Add PAHF-aware guidance to prompt_builder.py:
"Before tasks involving subjective choices, check your memory for relevant user preferences"
"When a task is ambiguous and you lack preference context, use clarify to ask BEFORE acting"
"After completing a preference-sensitive task, if the user corrects you, summarize the correction as a preference and save to memory (user target)"
"When saving preferences, check if an existing preference entry covers the same topic — if so, replace it with a merged version that preserves context"
"As you learn more preferences, reduce how often you ask — act on stored knowledge"

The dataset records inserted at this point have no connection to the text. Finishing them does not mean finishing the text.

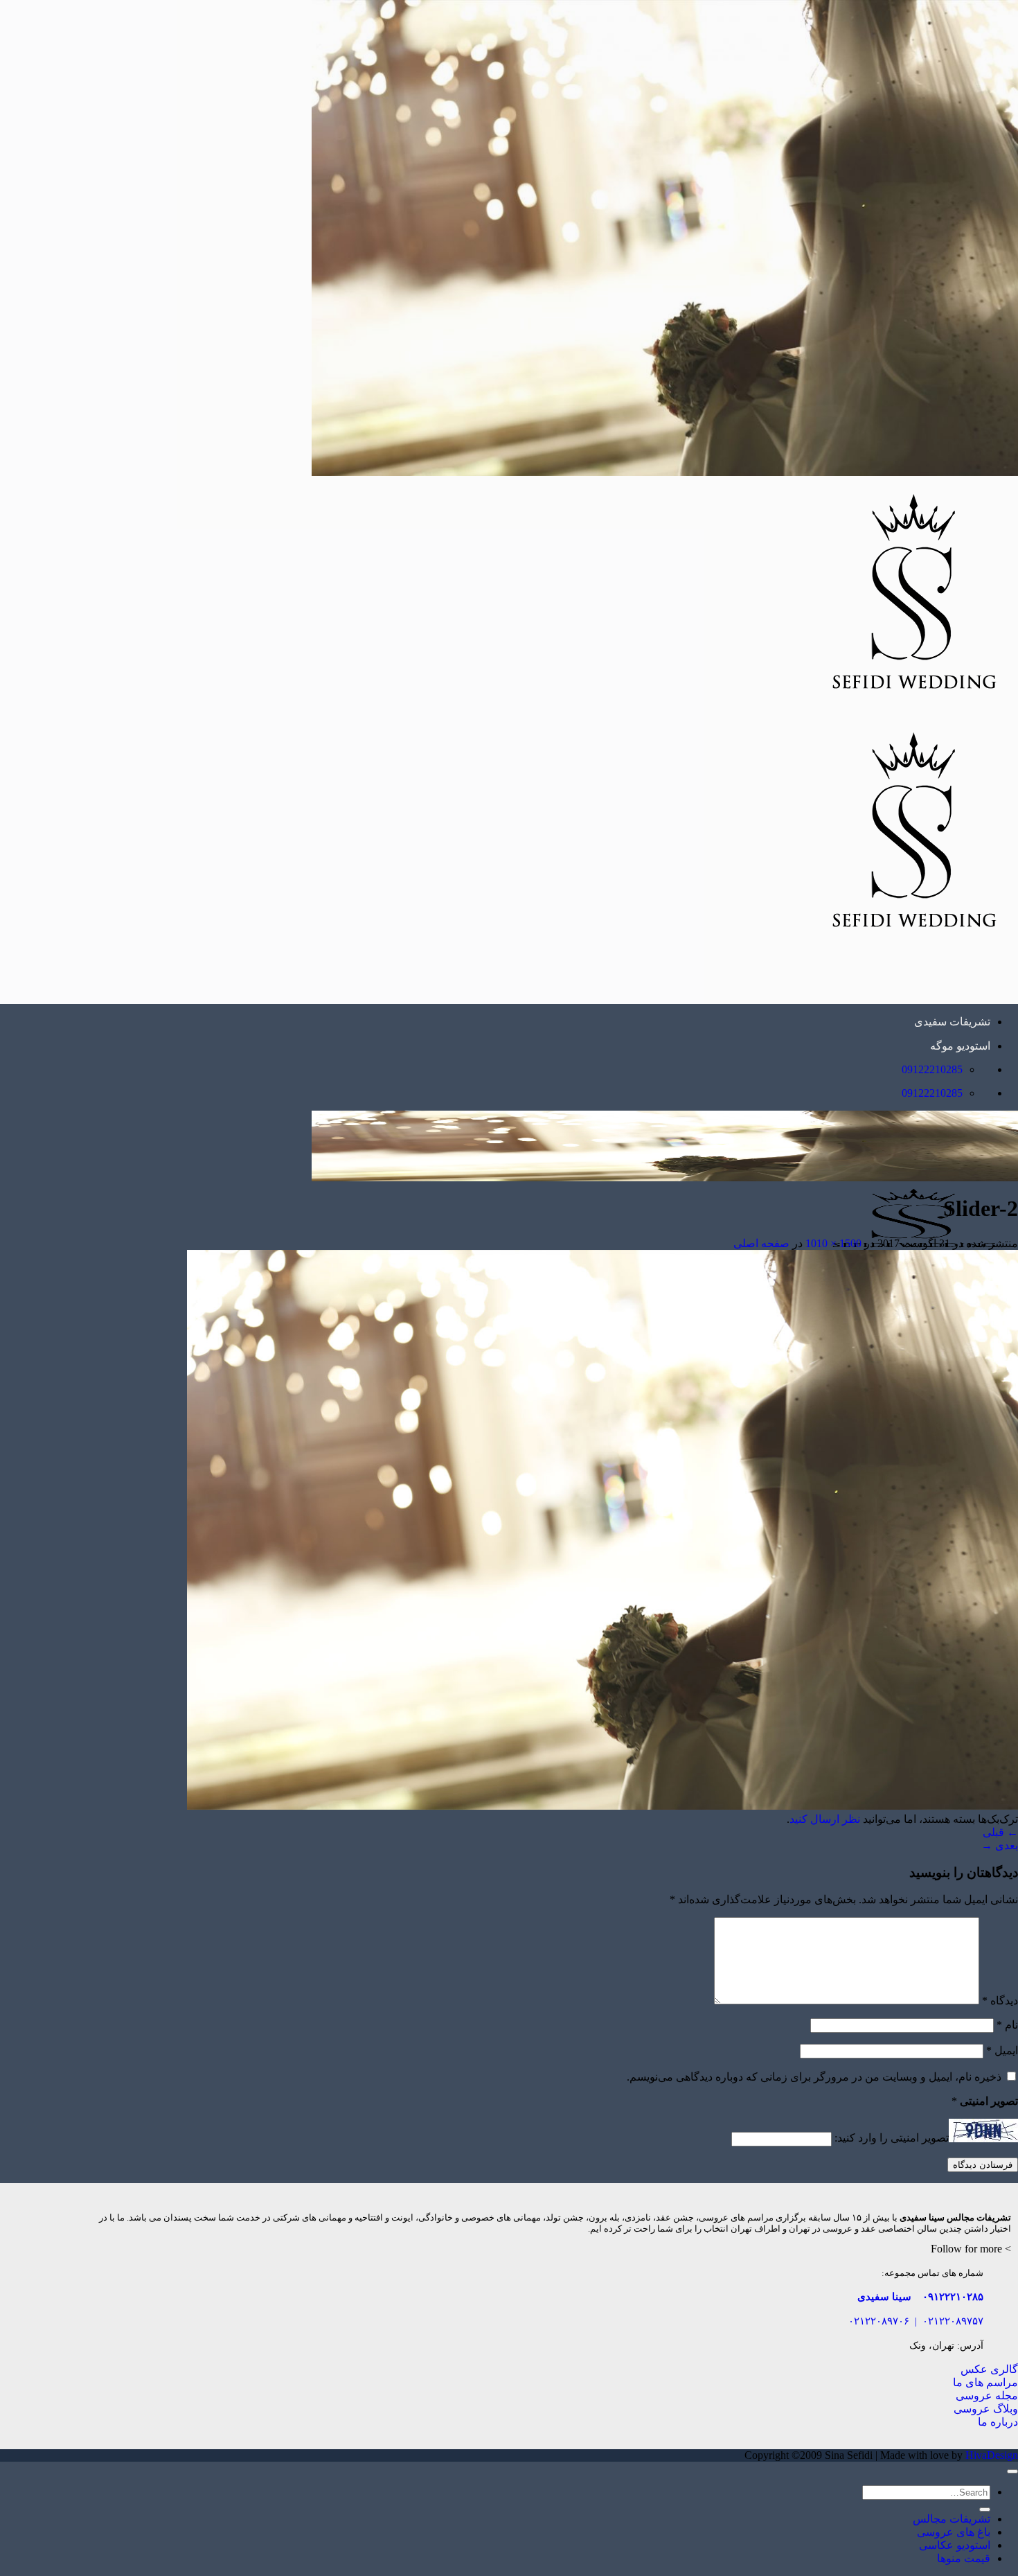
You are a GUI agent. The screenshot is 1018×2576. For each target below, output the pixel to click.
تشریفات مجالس (951, 2519)
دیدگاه (1000, 2000)
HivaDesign (991, 2455)
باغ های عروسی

Add a PERSONALIZATION_GUIDANCE constant alongside existing MEMORY_GUIDANCE
Deliverable: Agent follows the PAHF loop via instructions, using existing tools
Implement preference drift detection: when the agent retrieves a preference but the user's correction contradicts it, flag the old preference for update
Add periodic preference consolidation: during memory maintenance, merge duplicate/overlapping preferences
Solves the cold-start problem — Agent can learn any user's preferences from scratch through natural interaction, not just manual memory entries
Handles preference drift — Agent adapts when users change their minds, avoiding the "confidently wrong" failure mode
Leverages existing tools — Phase 1 requires zero new tools; just better instructions for using clarify and memory
Theoretically grounded — PAHF provides formal guarantees (Propositions 1-2, Theorem 1) that the dual-channel approach is optimal
Progressive enhancement — Each phase adds value independently; Phase 1 alone improves personalization
MIT-licensed reference code — Can study and adapt patterns from github.com/facebookresearch/PAHF
Complements Honcho — Users with Honcho get external dialectic reasoning; users without it get built-in preference learning
Multi-platform compatible — Works across CLI, Telegram, Discord since it uses existing tools
Cons / Risks
Over-asking risk — If Phase 1 prompt guidance is poorly calibrated, the agent might ask too many questions. Need careful prompt engineering to gate clarification on memory state.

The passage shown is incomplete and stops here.